## TEXT PASSAGE:
= Beginning of Section =

As the pandemic stretches on, landlords ask for help with tenant troubles
Officials took these measures because many areas of Vermont were lacking affordable housing long before Covid-19 reached the state last winter. The pandemic shutdowns made things worse by throwing thousands of people out of work.
In July, Vermont launched a pair of programs[2] aimed at keeping Vermonters in their homes while compensating landlords for rent owed. One, through the Vermont Housing Finance Agency, provides up to six months of mortgage payments to mortgage servicers. The other is a $25 million Rental Housing Stabilization Program[3] or RHSP, administered through the Vermont State Housing Authority, which manages federal rental assistance programs. Both programs used some of Vermont’s $1.25 billion share of the federal Coronavirus Aid, Relief and Economic Security, or CARES, Act passed in March.

= End of Section =

(Stored records)
= Beginning of Section =

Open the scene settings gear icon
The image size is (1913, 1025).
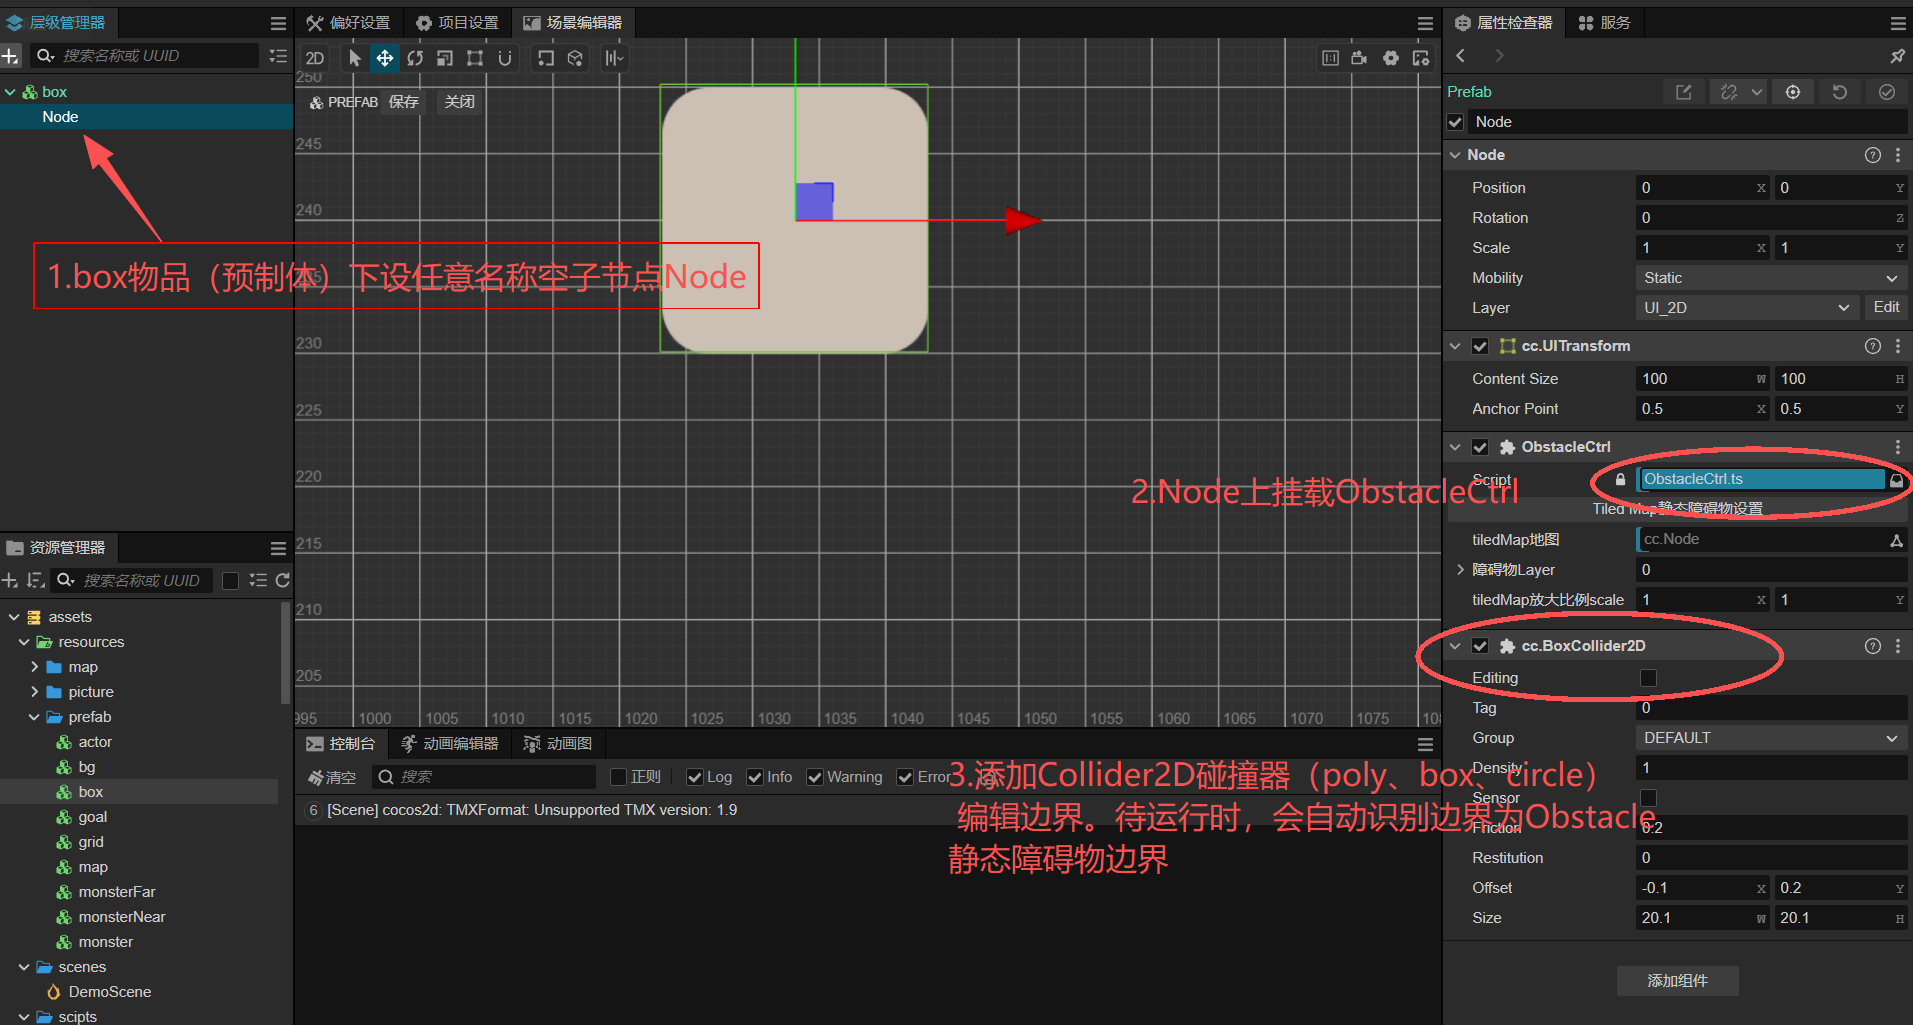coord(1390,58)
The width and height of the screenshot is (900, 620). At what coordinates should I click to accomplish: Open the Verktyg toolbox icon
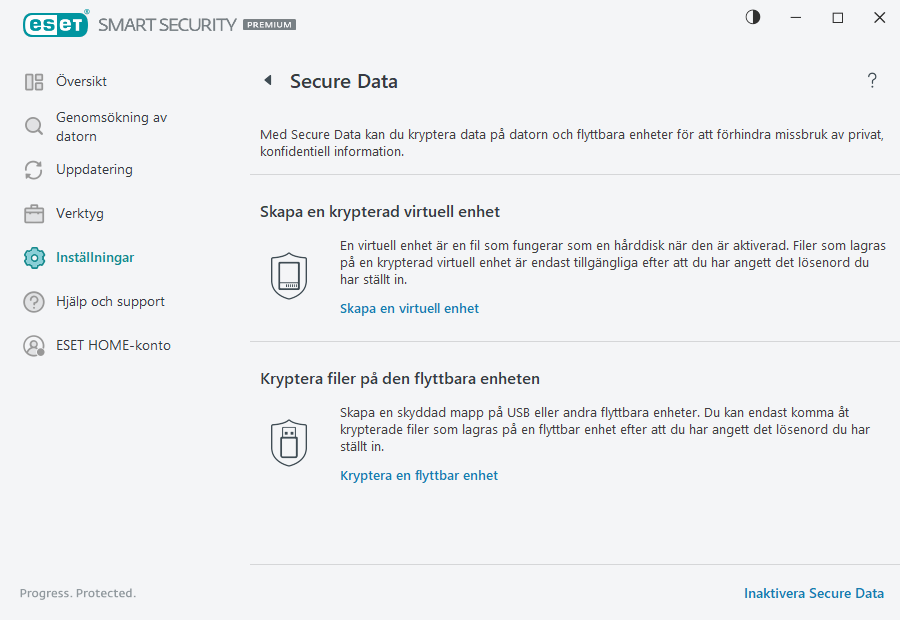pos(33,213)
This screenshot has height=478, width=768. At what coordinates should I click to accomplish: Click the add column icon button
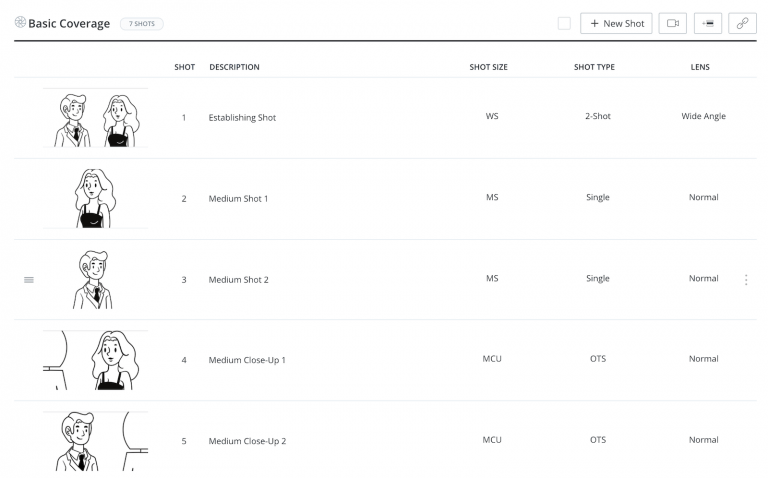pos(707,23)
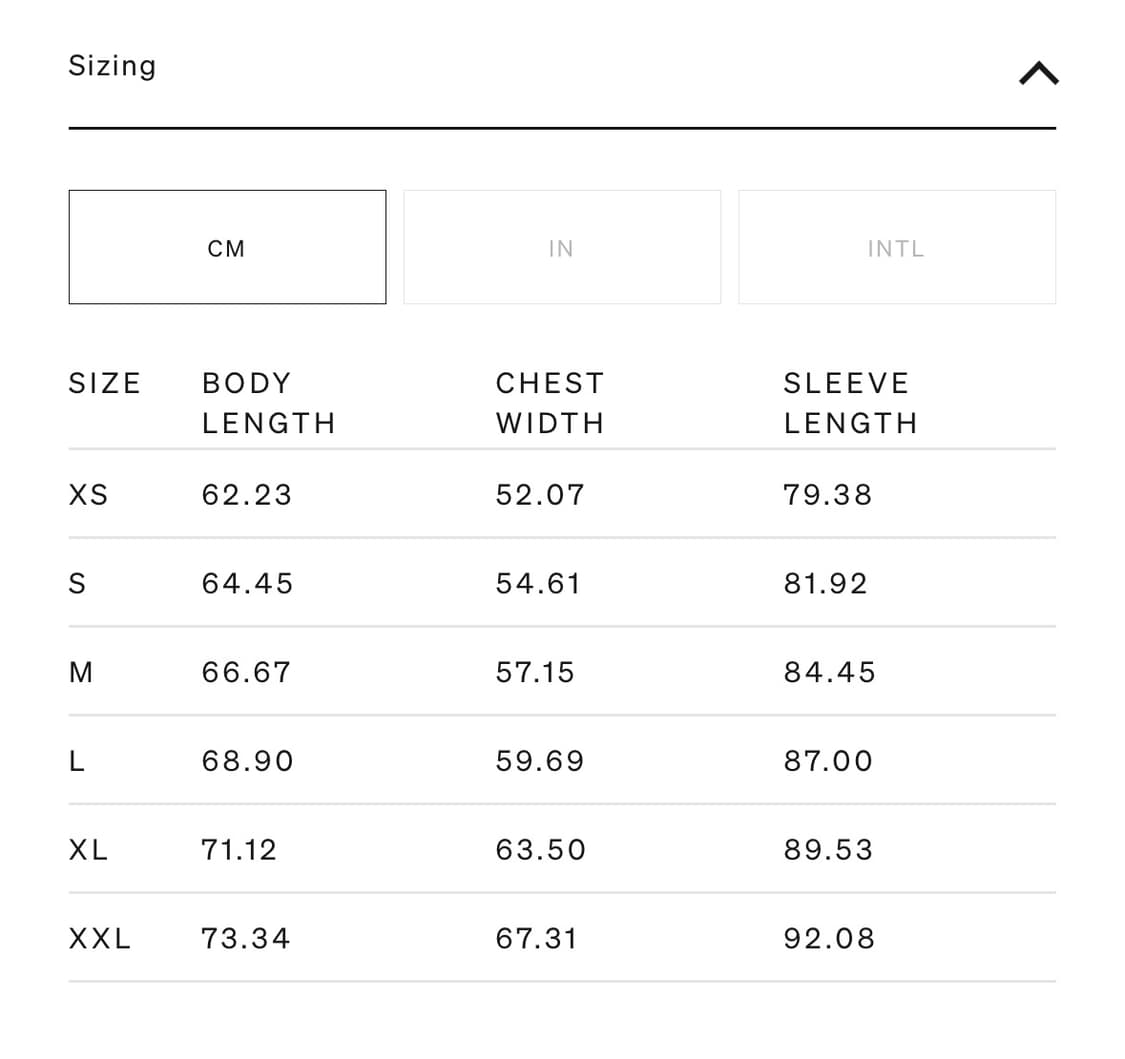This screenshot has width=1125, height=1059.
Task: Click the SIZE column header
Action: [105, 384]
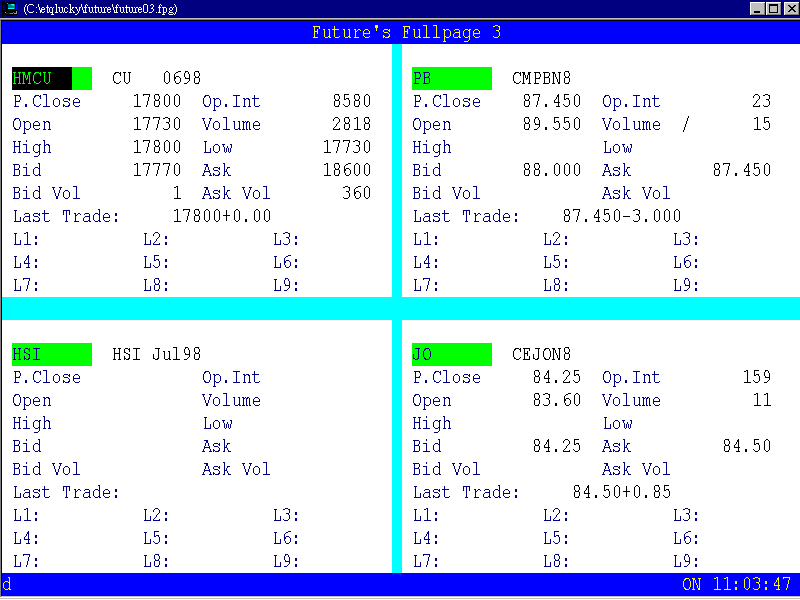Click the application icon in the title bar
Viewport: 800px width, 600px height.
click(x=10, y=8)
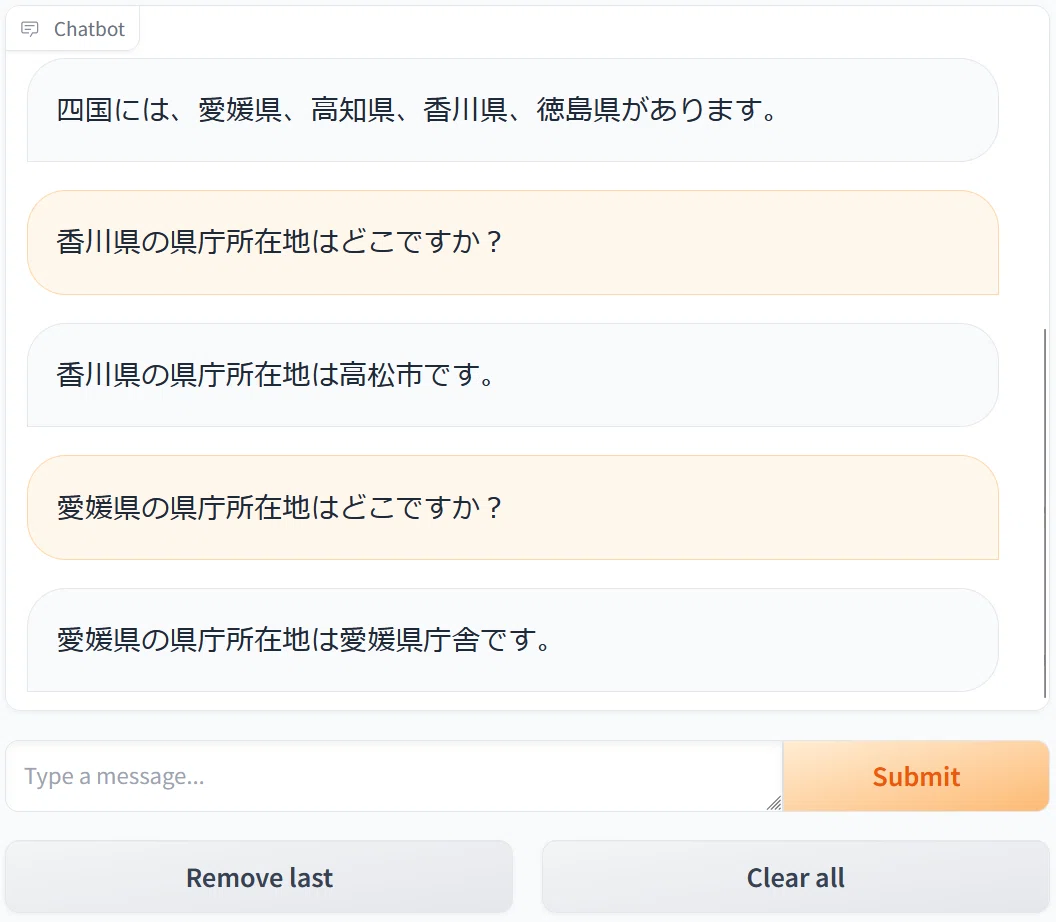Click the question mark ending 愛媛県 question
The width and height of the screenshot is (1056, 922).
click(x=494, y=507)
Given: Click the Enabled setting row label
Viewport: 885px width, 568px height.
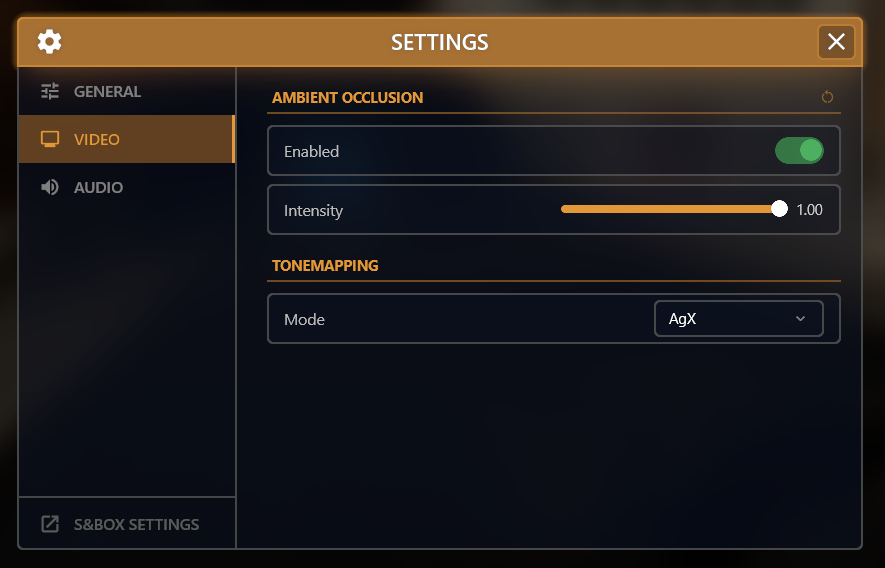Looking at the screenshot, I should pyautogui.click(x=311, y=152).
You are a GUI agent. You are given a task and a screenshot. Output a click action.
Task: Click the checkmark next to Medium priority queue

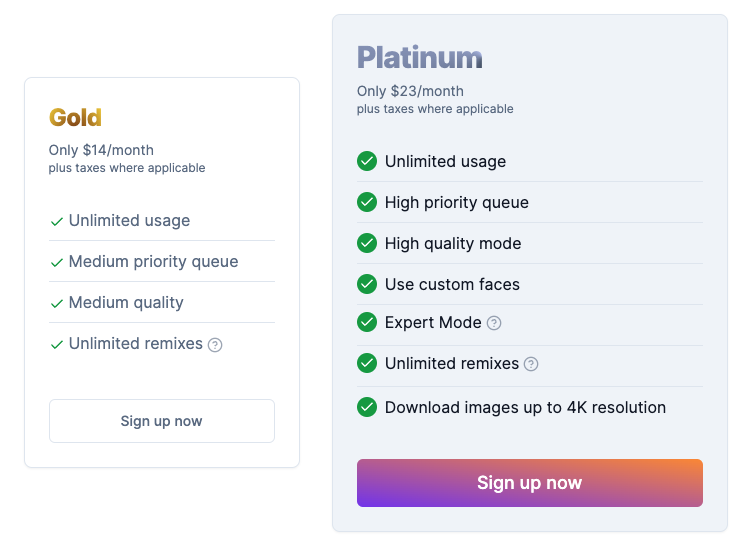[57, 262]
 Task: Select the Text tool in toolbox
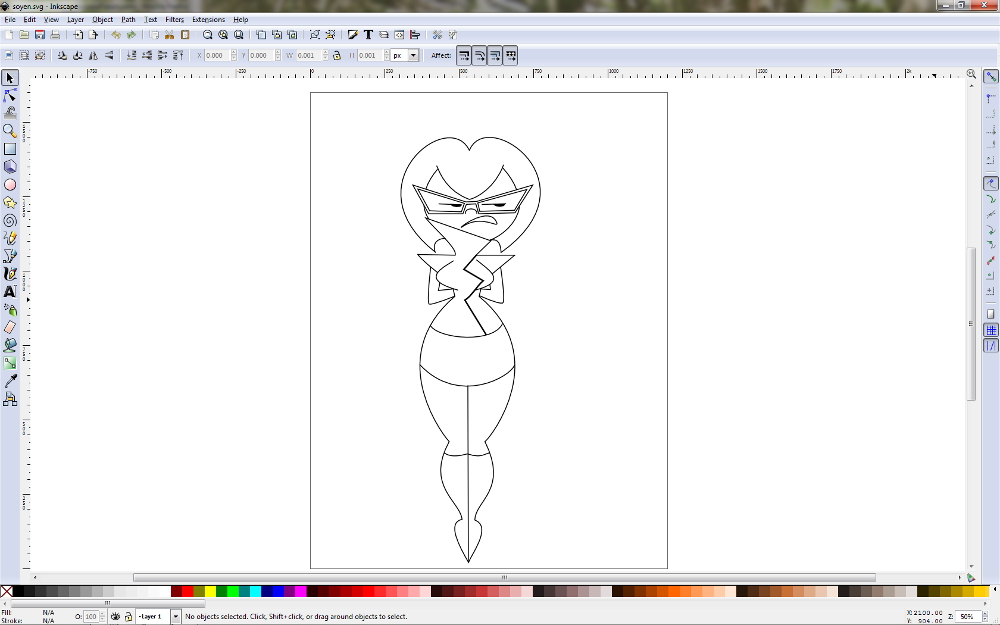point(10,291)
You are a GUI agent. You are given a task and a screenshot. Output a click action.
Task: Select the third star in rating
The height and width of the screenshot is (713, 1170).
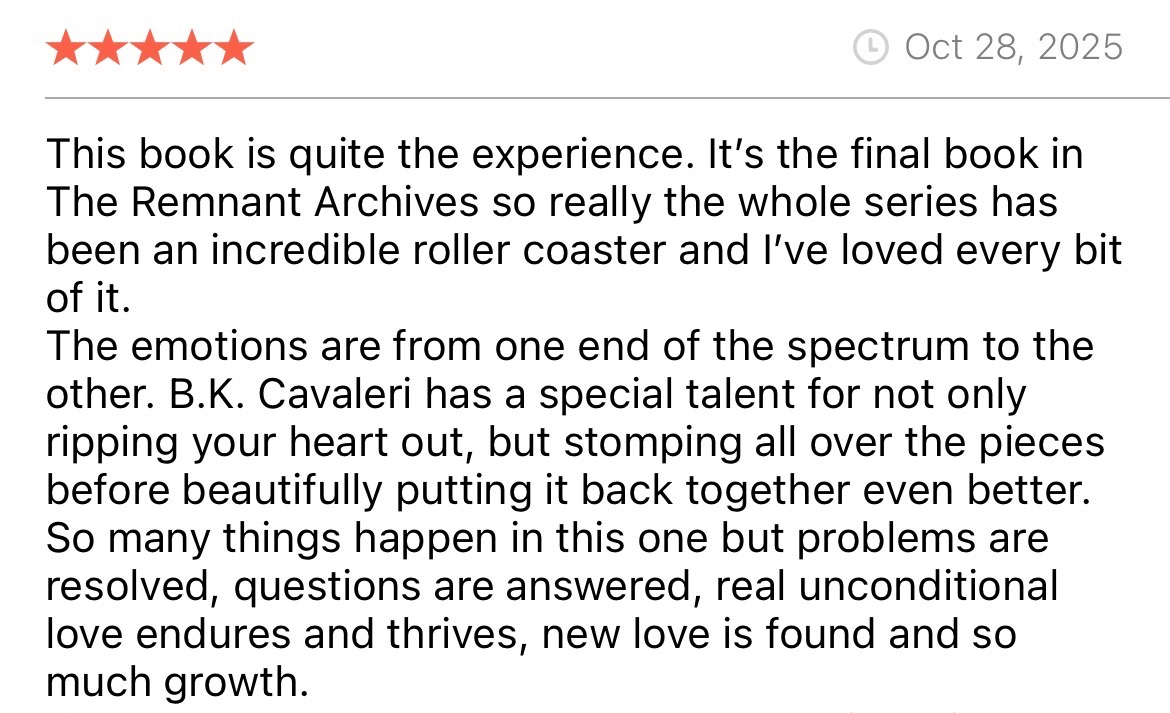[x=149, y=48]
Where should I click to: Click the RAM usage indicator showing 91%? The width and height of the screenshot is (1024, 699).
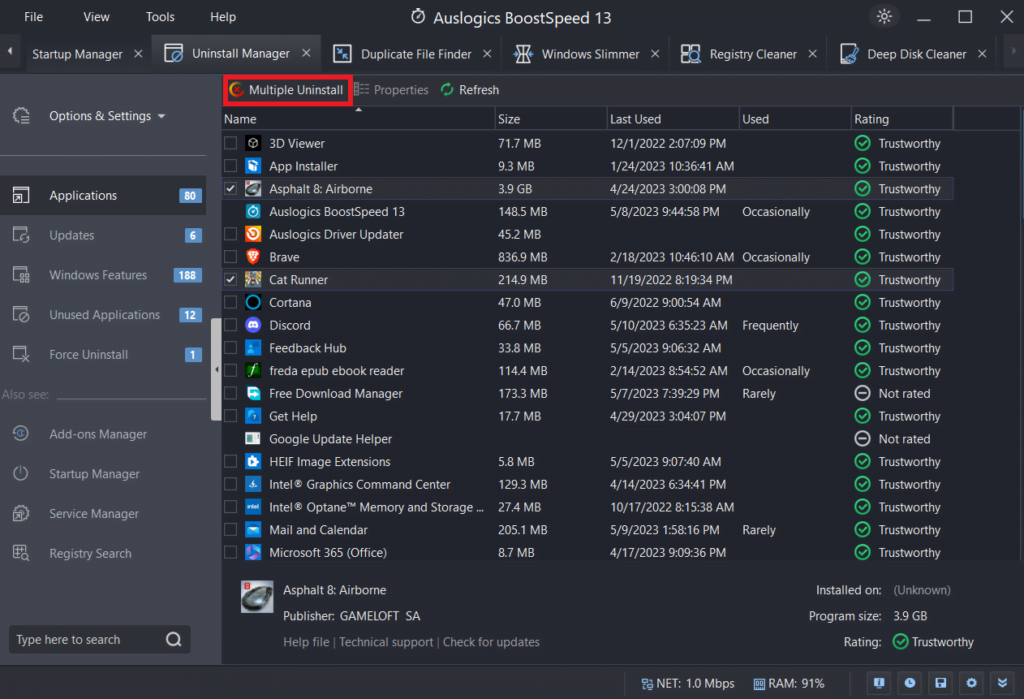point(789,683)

= End of Section =

## DIRECTIONS:
Transcribe the passage on Vermont's pandemic housing aid, starting with "As the pandemic" and going on through "passed in March.".

## REPLY:
As the pandemic stretches on, landlords ask for help with tenant troubles
Officials took these measures because many areas of Vermont were lacking affordable housing long before Covid-19 reached the state last winter. The pandemic shutdowns made things worse by throwing thousands of people out of work.
In July, Vermont launched a pair of programs[2] aimed at keeping Vermonters in their homes while compensating landlords for rent owed. One, through the Vermont Housing Finance Agency, provides up to six months of mortgage payments to mortgage servicers. The other is a $25 million Rental Housing Stabilization Program[3] or RHSP, administered through the Vermont State Housing Authority, which manages federal rental assistance programs. Both programs used some of Vermont’s $1.25 billion share of the federal Coronavirus Aid, Relief and Economic Security, or CARES, Act passed in March.